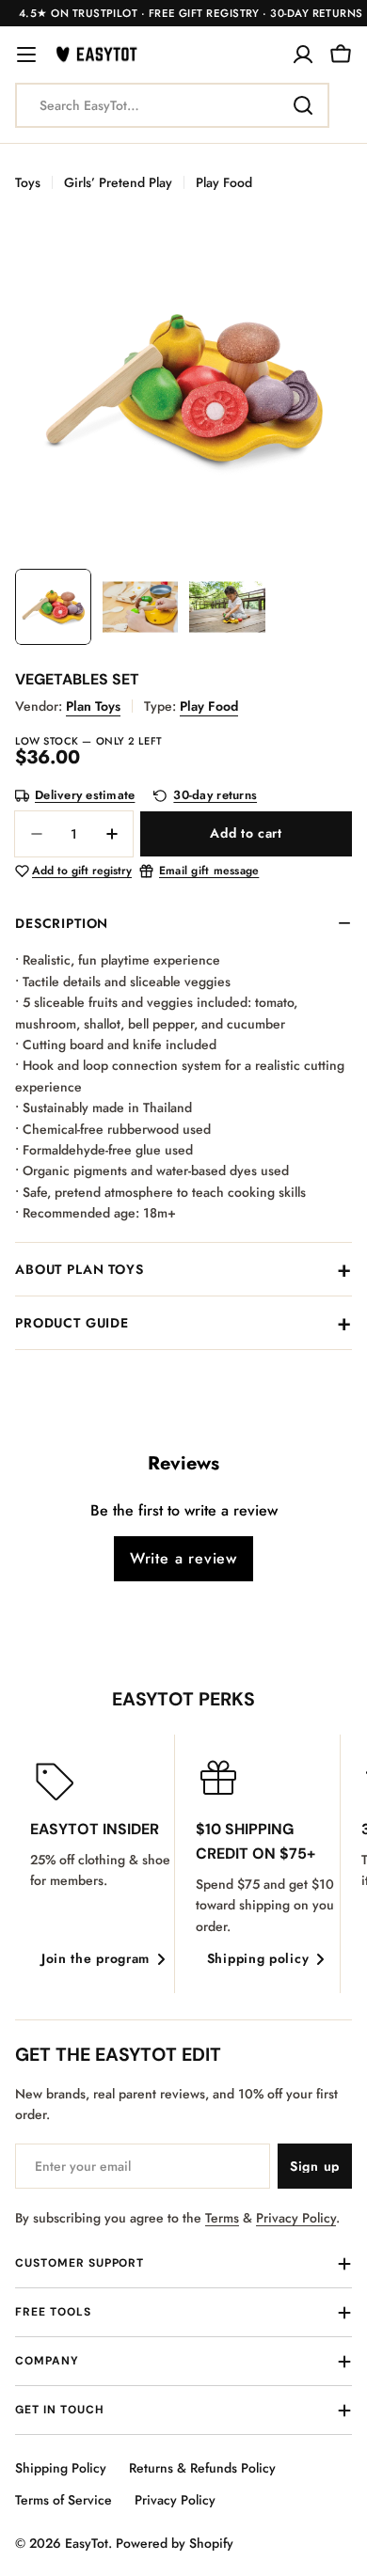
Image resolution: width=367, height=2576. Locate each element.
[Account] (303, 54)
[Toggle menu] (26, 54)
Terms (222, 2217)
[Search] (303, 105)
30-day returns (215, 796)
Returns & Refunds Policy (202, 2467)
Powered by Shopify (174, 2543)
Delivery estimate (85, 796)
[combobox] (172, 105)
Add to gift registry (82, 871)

-- REQUIRED WORK --
Starting at the line with "30-day returns (215, 796)", copy every line down to the last one above, exactly as written and with nothing else.

-- REPLY TO THE TASK --
30-day returns (215, 796)
Returns & Refunds Policy (202, 2467)
Powered by Shopify (174, 2543)
Delivery estimate (85, 796)
[combobox] (172, 105)
Add to gift registry (82, 871)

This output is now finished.